Required work
Write out every line of the entries below word for word, from the line containing "Task: Click the 0.01 coin denomination icon" down to the line containing "tap(280, 220)", including both of those lines.

[Element and text location data]
:::::

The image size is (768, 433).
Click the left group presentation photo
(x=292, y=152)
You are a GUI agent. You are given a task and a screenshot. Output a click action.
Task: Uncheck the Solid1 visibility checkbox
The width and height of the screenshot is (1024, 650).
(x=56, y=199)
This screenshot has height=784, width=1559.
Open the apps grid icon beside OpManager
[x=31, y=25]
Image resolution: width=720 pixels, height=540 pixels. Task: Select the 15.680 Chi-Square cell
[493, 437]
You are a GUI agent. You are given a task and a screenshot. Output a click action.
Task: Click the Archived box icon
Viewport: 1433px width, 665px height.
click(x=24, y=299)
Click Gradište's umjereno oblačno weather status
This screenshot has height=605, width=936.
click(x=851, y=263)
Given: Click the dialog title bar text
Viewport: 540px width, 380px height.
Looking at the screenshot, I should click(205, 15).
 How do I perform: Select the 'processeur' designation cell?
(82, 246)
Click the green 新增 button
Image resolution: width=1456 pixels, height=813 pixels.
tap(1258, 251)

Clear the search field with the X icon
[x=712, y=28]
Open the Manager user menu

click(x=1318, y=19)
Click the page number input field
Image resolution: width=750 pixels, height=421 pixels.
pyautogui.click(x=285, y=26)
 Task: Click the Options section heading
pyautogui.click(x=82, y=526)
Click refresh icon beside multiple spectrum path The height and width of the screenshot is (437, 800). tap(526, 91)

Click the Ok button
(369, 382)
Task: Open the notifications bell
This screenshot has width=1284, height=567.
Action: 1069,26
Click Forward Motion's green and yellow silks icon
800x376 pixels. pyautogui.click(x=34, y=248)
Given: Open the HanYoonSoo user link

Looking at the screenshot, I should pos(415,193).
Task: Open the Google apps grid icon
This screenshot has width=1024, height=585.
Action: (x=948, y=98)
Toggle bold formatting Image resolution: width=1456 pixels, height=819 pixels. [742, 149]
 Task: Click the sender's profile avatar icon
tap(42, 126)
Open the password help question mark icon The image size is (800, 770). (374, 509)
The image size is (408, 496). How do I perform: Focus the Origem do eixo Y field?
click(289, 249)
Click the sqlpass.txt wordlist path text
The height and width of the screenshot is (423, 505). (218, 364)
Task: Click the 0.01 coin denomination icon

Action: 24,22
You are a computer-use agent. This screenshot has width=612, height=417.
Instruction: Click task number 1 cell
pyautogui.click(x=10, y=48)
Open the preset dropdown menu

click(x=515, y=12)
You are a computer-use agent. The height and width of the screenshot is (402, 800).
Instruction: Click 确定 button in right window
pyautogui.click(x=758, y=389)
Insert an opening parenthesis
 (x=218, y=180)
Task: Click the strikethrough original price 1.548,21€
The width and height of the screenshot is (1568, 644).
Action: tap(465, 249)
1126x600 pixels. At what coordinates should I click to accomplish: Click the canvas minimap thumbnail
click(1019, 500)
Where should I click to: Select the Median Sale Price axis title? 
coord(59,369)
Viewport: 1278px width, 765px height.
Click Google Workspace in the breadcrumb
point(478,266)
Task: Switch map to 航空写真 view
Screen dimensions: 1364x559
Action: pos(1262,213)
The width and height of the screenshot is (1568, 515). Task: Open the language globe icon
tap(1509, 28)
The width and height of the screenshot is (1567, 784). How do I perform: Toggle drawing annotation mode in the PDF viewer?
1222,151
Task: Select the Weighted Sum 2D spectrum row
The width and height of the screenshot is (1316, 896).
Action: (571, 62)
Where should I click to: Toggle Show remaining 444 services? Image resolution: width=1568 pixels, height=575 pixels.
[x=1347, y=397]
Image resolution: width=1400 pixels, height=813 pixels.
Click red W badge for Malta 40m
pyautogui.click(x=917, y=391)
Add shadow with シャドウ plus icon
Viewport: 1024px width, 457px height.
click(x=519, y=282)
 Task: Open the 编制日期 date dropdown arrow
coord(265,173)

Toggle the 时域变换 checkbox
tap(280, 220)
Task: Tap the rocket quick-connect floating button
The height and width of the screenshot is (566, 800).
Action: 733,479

:::::

The answer
Task: Click the 0.01 coin denomination icon

Action: 24,22
You are a computer-use agent. This screenshot has width=612, height=417.
Instruction: Click task number 1 cell
pyautogui.click(x=10, y=48)
Open the preset dropdown menu

click(x=515, y=12)
You are a computer-use agent. The height and width of the screenshot is (402, 800).
Instruction: Click 确定 button in right window
pyautogui.click(x=758, y=389)
Insert an opening parenthesis
 (x=218, y=180)
Task: Click the strikethrough original price 1.548,21€
The width and height of the screenshot is (1568, 644).
Action: tap(465, 249)
1126x600 pixels. At what coordinates should I click to accomplish: Click the canvas minimap thumbnail
click(1019, 500)
Where should I click to: Select the Median Sale Price axis title? 
coord(59,369)
Viewport: 1278px width, 765px height.
Click Google Workspace in the breadcrumb
point(478,266)
Task: Switch map to 航空写真 view
Screen dimensions: 1364x559
Action: pos(1262,213)
The width and height of the screenshot is (1568, 515). Task: Open the language globe icon
tap(1509, 28)
The width and height of the screenshot is (1567, 784). How do I perform: Toggle drawing annotation mode in the PDF viewer?
1222,151
Task: Select the Weighted Sum 2D spectrum row
The width and height of the screenshot is (1316, 896).
Action: (571, 62)
Where should I click to: Toggle Show remaining 444 services? Image resolution: width=1568 pixels, height=575 pixels.
[x=1347, y=397]
Image resolution: width=1400 pixels, height=813 pixels.
Click red W badge for Malta 40m
pyautogui.click(x=917, y=391)
Add shadow with シャドウ plus icon
Viewport: 1024px width, 457px height.
click(x=519, y=282)
 Task: Open the 编制日期 date dropdown arrow
coord(265,173)

Toggle the 时域变换 checkbox
tap(280, 220)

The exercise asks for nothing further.